Although the president was not explicit, he was reportedly referring to the killing of a Mexican political leader on Oct. 14.
"Drugs are pouring across our border, we're stopping it, but we need a wall to really stop it," added Trump. "We need a wall in this country. You know it, I know it, everybody knows it. We have to have a wall, so that's going to be part of it."
Republicans in the House are in the process of adopting a bill that would provide $10 billion in funding for the wall. The Homeland Security Committee approved the bill in a vote divided along party lines, meaning the bill can be put to a full House vote.
But Democrats are seeking to slow down the process. A number of Democratic representatives addressed a letter to Republican House Speaker Rep. Paul Ryan of Wisconsin, urging him to allow all six committees that have oversight over parts of the bill's provisions to be allowed to review them before a final vote.
"We respectfully request that each committee mark up this legislation and be given an opportunity to thoroughly examine and discuss provisions within our purview," the letter stated, according to Politico.

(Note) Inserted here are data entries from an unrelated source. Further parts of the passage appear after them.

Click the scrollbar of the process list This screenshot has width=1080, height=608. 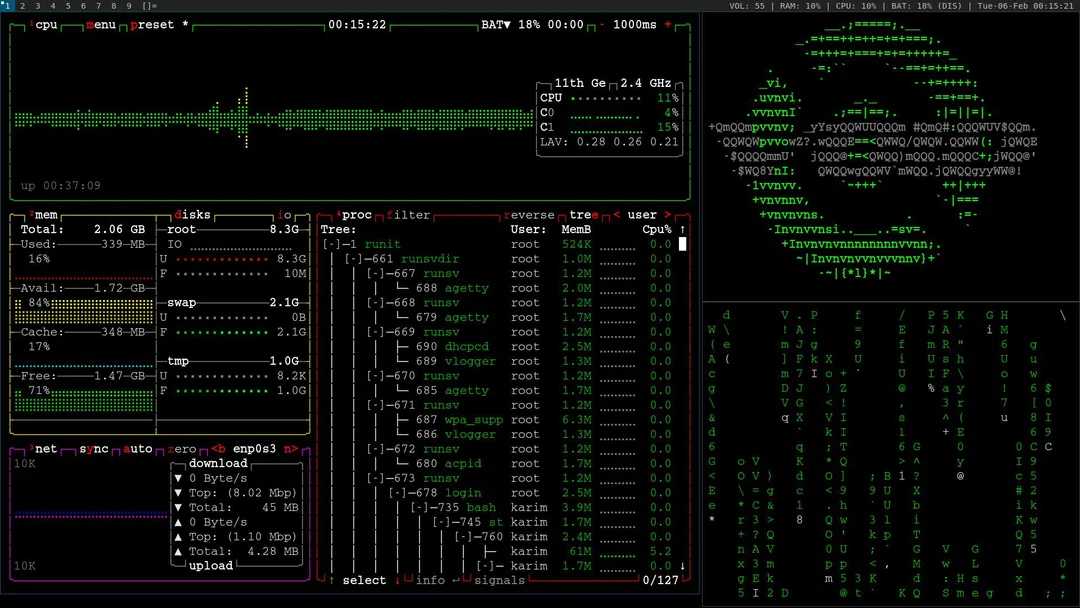click(684, 245)
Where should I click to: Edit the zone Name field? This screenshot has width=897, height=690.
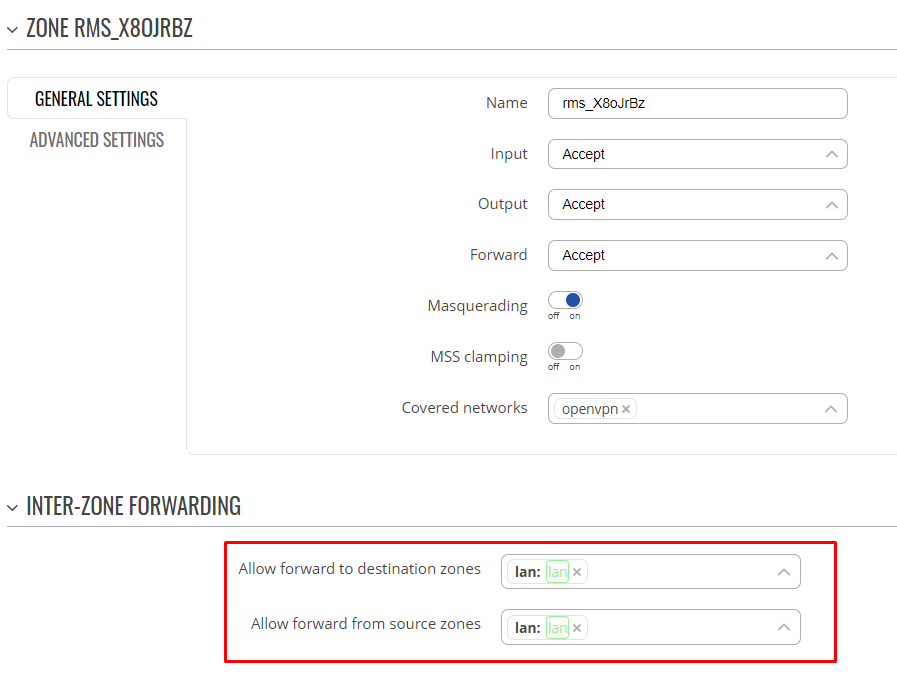point(697,104)
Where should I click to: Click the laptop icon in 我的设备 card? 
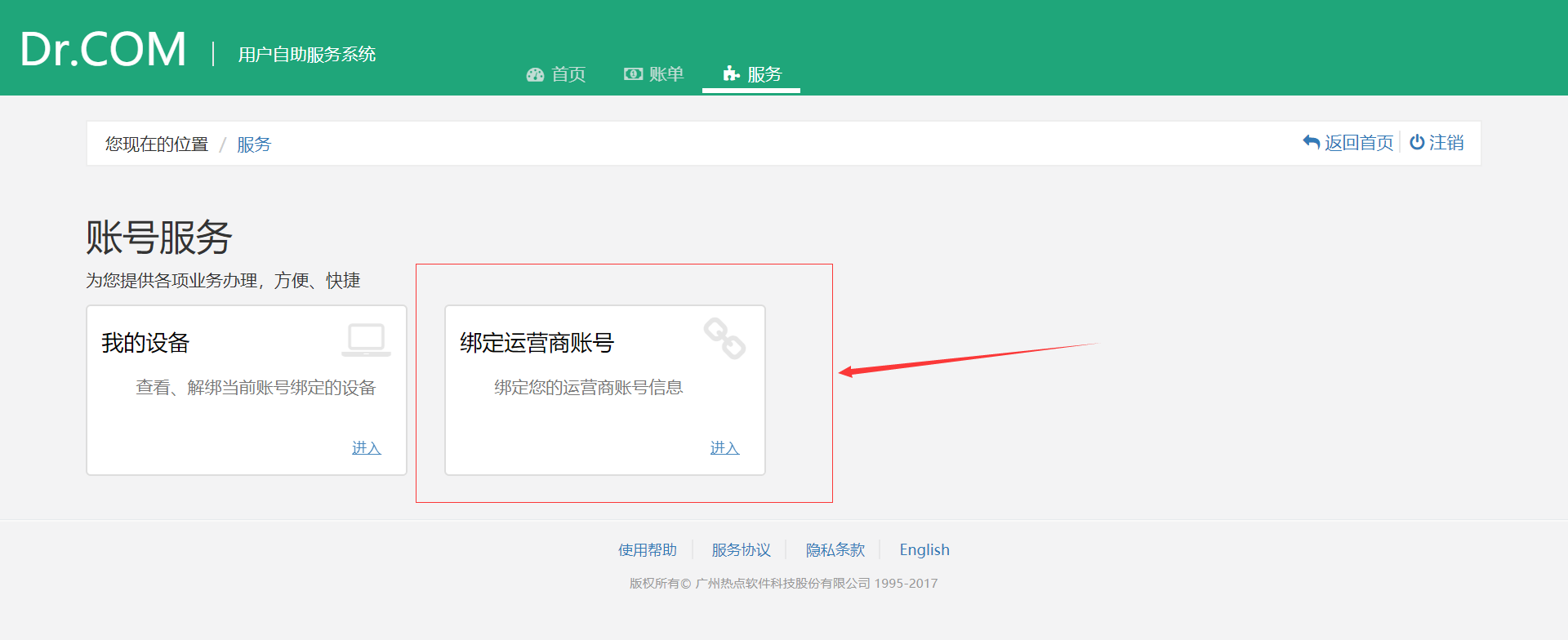pyautogui.click(x=366, y=340)
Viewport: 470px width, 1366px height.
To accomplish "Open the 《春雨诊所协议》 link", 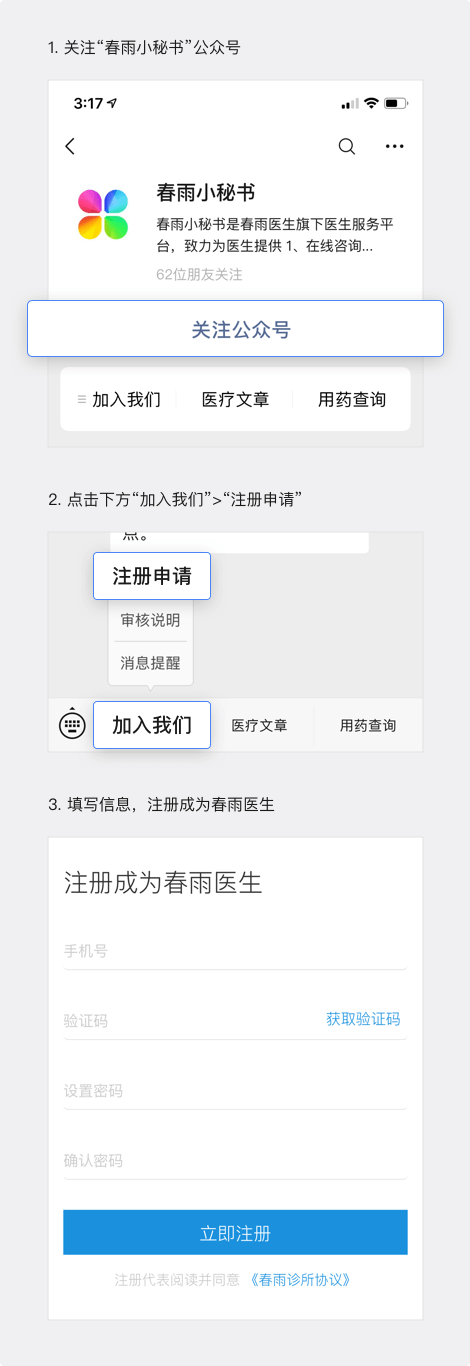I will (x=300, y=1279).
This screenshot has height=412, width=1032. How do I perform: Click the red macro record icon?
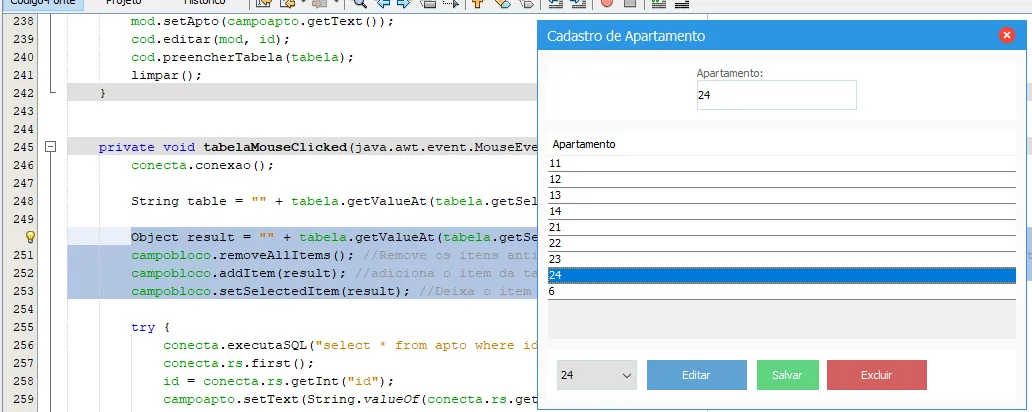click(x=607, y=4)
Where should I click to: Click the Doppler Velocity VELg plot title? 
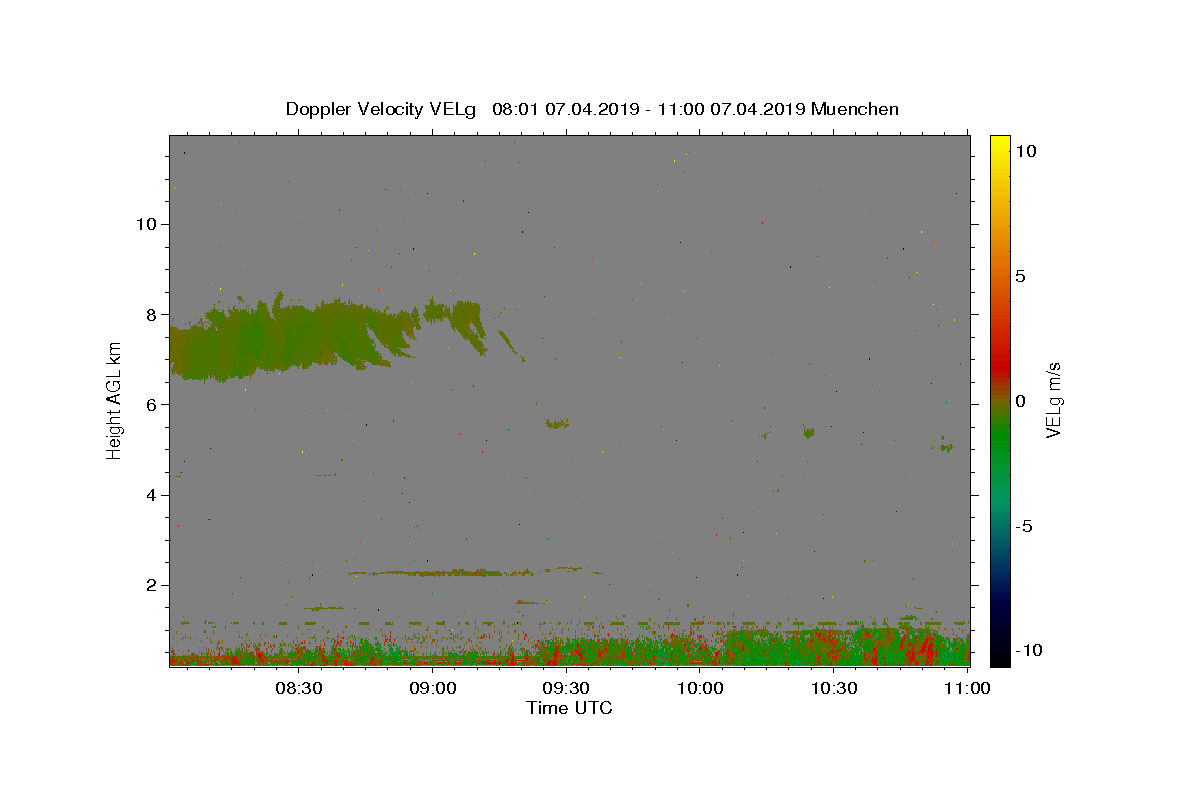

Even if Republicans pass the funding for the wall in the House, Democrats are expected to filibuster it in the Senate.
Trump has stated that funding for the wall should be part of a deal to protect young immigrants, who face the threat of deportation if a replacement is not found for the Deferred Action for Childhood Arrivals program. Trump canceled DACA in September.
Meanwhile, construction of a number of prototypes for the wall is underway in San Diego.

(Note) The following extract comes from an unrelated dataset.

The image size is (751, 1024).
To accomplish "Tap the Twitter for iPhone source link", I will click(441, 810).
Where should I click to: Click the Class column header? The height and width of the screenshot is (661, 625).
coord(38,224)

The requirements of the structures are "a fence that is impenetrable, it's unscalable," Roy Villareal, acting chief patrol agent of the San Diego border sector, told The Washington Post. "They can't dig under it. They can't cut through it."
Others are less convinced the wall will serve as an effective barrier. Seven tunnels have been uncovered in 2017 by the San Diego border sector, and Customs and Border Protection officials suggested that none of the prototypes go deep enough underground to stop tunnels.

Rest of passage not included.